演讲题目:Unraveling Mechanisms of Redox Reactions Facilitated by Iron-Bearing Clay Mine

摘要:

       The Fe(II)/Fe(III) redox couple plays a commanding role in geochemistry, biology, and environmental science. Under reducing conditions, aqueous-soluble Fe(II) is an important source of electrons that control the valence and speciation of other metals, the transformation of organics, the production of radical oxygen species (ROS), and the metabolism of iron oxidizing bacteria. Under oxic conditions, sparingly soluble Fe(III) minerals are important metals sorbents, catalytic substrates, and electron acceptors for dissimilatory iron reducing bacteria. Any biogeochemical or hydrological process that causes movement of a redox boundary is thus likely to profoundly affect the system chemistry and microbiology by driving changes in the concentration balance between Fe(II) and Fe(III).

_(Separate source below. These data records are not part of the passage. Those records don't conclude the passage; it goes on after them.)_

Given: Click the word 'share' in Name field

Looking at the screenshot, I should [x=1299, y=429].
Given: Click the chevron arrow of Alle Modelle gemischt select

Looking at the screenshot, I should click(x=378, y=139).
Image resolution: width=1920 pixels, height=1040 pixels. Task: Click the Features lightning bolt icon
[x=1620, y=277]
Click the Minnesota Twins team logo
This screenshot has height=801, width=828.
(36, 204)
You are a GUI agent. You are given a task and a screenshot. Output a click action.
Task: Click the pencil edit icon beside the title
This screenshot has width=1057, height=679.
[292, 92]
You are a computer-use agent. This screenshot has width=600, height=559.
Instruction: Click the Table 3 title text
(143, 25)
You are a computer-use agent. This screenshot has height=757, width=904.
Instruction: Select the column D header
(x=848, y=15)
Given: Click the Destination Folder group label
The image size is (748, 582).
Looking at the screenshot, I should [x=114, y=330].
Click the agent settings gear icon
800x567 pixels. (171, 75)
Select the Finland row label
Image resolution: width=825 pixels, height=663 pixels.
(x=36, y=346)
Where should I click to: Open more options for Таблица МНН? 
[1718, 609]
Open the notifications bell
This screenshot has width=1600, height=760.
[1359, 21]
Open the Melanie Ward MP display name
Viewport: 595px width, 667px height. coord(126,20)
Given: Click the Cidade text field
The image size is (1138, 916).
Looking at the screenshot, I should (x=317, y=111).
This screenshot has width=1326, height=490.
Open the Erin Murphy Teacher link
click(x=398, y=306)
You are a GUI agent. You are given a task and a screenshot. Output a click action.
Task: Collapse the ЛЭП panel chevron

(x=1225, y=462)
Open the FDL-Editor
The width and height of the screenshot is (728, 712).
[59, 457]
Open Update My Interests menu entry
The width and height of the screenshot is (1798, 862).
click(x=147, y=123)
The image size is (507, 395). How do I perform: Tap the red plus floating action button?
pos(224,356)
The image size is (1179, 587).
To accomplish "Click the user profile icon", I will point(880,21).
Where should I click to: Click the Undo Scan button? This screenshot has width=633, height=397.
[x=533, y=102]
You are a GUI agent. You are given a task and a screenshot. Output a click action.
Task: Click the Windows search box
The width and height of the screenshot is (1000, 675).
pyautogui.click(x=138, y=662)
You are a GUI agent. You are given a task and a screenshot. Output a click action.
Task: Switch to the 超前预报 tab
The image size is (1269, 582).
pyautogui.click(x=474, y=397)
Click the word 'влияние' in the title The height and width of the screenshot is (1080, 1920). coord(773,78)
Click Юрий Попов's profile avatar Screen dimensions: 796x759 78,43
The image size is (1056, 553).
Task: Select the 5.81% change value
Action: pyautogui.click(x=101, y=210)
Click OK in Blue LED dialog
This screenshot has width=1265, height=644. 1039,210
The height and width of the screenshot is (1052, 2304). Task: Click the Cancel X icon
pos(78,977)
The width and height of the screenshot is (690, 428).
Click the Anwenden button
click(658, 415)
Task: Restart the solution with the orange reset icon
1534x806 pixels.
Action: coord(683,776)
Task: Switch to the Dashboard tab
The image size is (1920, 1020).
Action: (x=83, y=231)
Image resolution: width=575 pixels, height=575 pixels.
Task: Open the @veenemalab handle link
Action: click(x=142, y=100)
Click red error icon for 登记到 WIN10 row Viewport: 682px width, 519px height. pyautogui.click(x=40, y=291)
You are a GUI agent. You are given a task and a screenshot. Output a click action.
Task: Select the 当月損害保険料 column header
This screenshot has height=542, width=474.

       Iron-bearing clay minerals are important buffers for this concentration balance, through their unique ability to reversibly accept and release electron density by manipulation of structural Fe valance without decomposition of the enclosing silicate framework. However, relating structural iron content to redox buffering capacity and its associated redox reactivity remains poorly predictable, due in part to key fundamental knowledge gaps in 1) electron transfer mobility within iron-rich components of clay structures, 2) edge versus basal surface access to these electrons for interfacial redox reactions, and 3) the role and impact of adsorbed Fe(II).

       This presentation will overview more than a decade of research into these fundamental questions, drawing heavily upon computational molecular simulations, synchrotron X-ray absorption spectroscopies, and temperature-dependent Mössbauer spectroscopy of redox reactions within and at surfaces of iron-bearing clay mineral structures. In particular, this has required a marriage of modern ab initio simulations and the electron transfer theory pioneered by Marcus more than half a century ago to predict electron hopping mobilities at room temperature in clays. Modeling and measurements of interfacial electron transfer kinetics to/from adsorbed Fe at edges and basal surfaces will be presented, and key remaining questions will be discussed. In addition to its basic importance to geochemical and biogeochemical redox processes in natural systems, these advances may also aid understanding of the antibacterial properties of clays because of their direct connection to heterogeneous Fenton reactions that sustain ROS generation at the clay/environment interface.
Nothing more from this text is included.